## Ne isteniyor
Erdoğan'ın Kılıçdaroğlu'na tepkisini aktaran aşağıdaki haberi lütfen kaldığı yerden sürdürün.

## Metin parçası
Erdoğan’dan Kılıçdaroğlu’na sert tepki geldi… Sultanbelyi’de konuşan Erdoğan, “Eğer siz anayasa değişikliğinde olmayan şeyleri varmış gibi anlatırsanız, kusura bakmasın ne namusunuz kalır, ne ahlakınız kalır, ne haysiyetimiz kalır. Ana muhalefetin başındaki zat işte tam da öyle yapıyor” dedi.
Cumhurbaşkanı Recep Tayyip Erdoğan, “Sayın ana muhalefet partisi lideri ‘Haydi getirin idamı’ diyor. Tamam. Sen idama var mısın? Önce onu söyle. Bak Sayın Bahçeli açıkladı.” dedi.

## Kayıtlı veriler
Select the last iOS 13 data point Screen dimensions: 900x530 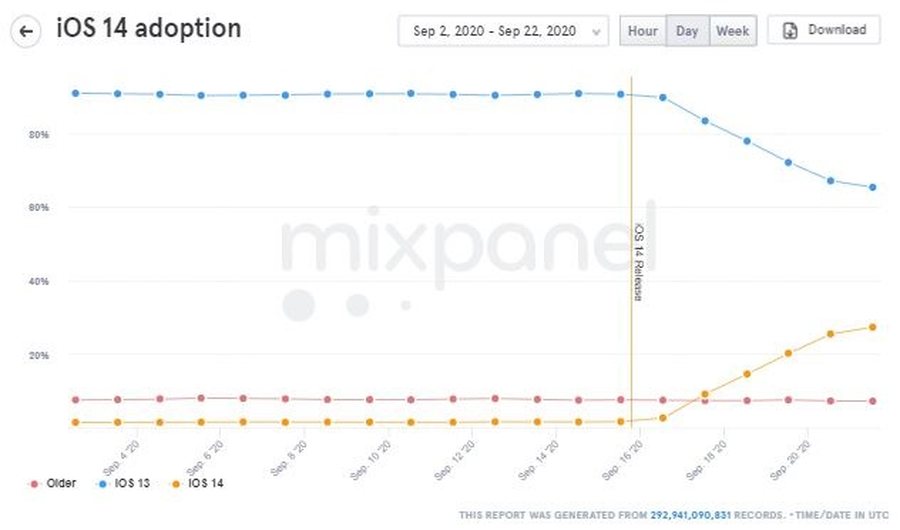pos(873,187)
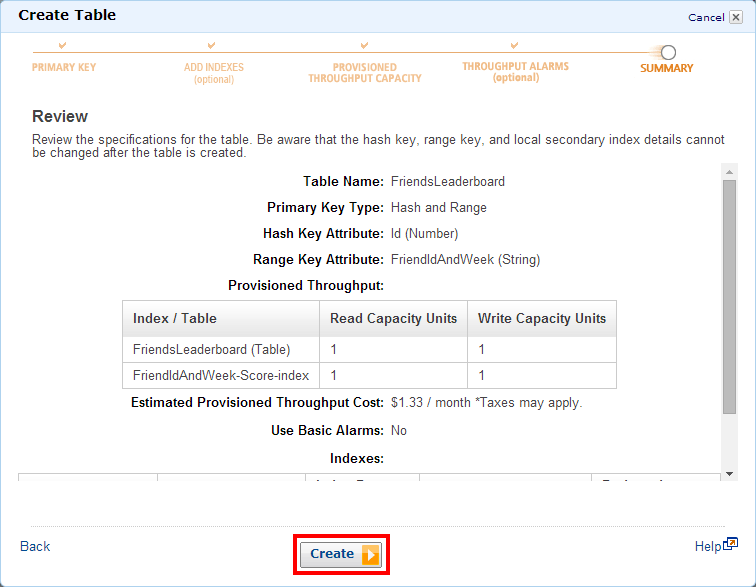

## Görev yanıtı
Erdoğan, Sultanbeyli’de düzenlenen toplu açılış töreninde, “16 Nisan’da 15 Temmuz’un 249 şehidimizin, 2 bin 193 gazimizin hesabını soralım.” ifadesini kullandı.Alandakilerin “İdam” sloganları üzerine Erdoğan, şu karşılığı verdi:
“Bakın bu konuda benim kanaatim belli, Sayın Bahçeli’nin kanaati belli. Ben Sayın Başbakan’ın kanaatinin de farklı olduğu düşüncesinde değilim. Fakat bu anayasa değişikliği isteyen bir karar. Şimdi bugün sabah yaptığı konuşmasında sayın ana muhalefet partisi lideri ‘Haydi getirin idamı’ diyor. Tamam. Sen idama var mısın? Önce onu söyle. Bak Sayın Bahçeli açıkladı. Ben Sayın Başbakan’ın da farklı düşündüğünü zannetmiyorum. Çünkü görüşmelerim var kendisiyle. Peki sen Kılıçdaroğlu böyle bir şeye var mısın? Allah’ın izniyle 16 Nisan’daki ‘evet’ aynı zamanda bunun parlamentoya gelmesi demek demektir. O zaman ana muhalefetin başındaki zatın ne yapacağını göreceğiz.”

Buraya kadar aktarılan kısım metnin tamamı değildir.